The new budget deal puts the final nail in the 2011 Budget Control Act’s coffin. Presumably this is the last in a series of a budget deals that squandered any deficit reduction projected by that law. Each time lawmakers were faced with caps to control their spending urges, they boosted the caps without any offsets or partial fig leaf offsets at best.

So yes, the Bipartisan Budget Act of 2019 (BBA 2019) is a compromise, in the sense that the White House got some of what it wanted and Democratic leadership in the House got some of what they wanted. But it was additive, rather than looking for the most efficient way to meet goals. Defense and non-defense categories of spending get major boosts, and the Pentagon continues to get the tens of billions of dollars in extra off-budget Overseas Contingency Account (OCO) funding.

That means policymakers are dodging the hard policy decisions while adding hundreds of billions of dollars in deficit spending in the short-term and setting the stage for more than a trillion dollars added to the debt in coming years.
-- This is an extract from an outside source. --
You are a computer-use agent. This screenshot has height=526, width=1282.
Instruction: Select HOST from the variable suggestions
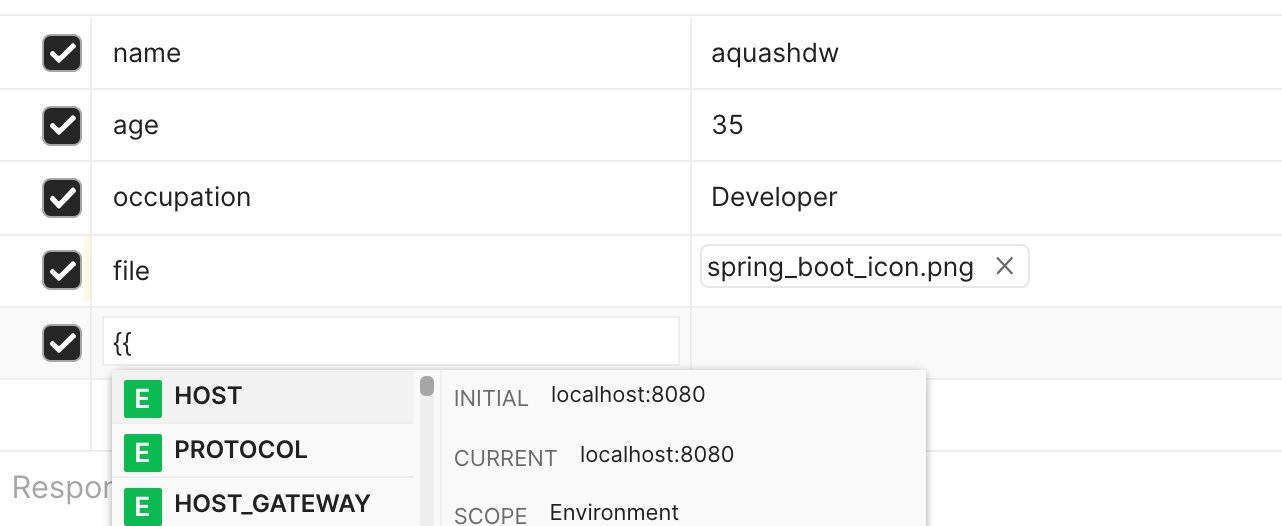(x=208, y=396)
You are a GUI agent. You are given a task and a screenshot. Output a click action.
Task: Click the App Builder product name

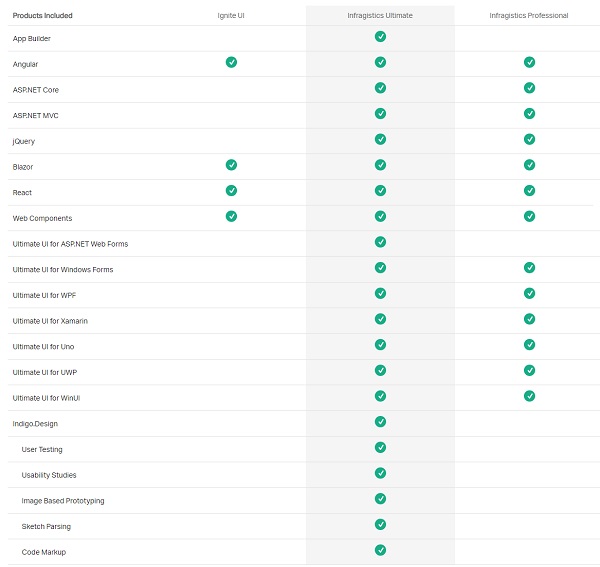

That is on top of the nearly $2 trillion the last Congress added to the debt by passing a deficit-financed tax cut and another budget cap boost that wasn’t offset.

The so-called offsets in this bill are nothing more than a weak attempt to hide the fact that the agreement is yet another exercise in promising to reduce deficits later in exchange for increasing spending today. From the highly speculative raising of customs duties on commerce happening nine years from now, to the cynical ploy of claiming to set up sequestration in 2027 and 2028 to avoid it today, these revenues and savings are unlikely to materialize.

This budget deal and its fictitious offsets are really the Art Of The Steal from future generations.

I won’t ignore the critical delay of the impending debt limit. Of course, it’s a good thing to put off the walk up to the debt ceiling – we should never play chicken with the country’s full faith and credit. The BBA 2019 just sets the top line spending level for fiscal years 2020 and 2021, but Congress still needs to work out the nitty-gritty details of the dozen annual spending bills that fund government. The new fiscal year starts October 1st and at this point the House has passed ten of the bills and the Senate precisely zero. That means Continuing Resolutions funding at least part of government are in our future and the specter of shutdowns remain.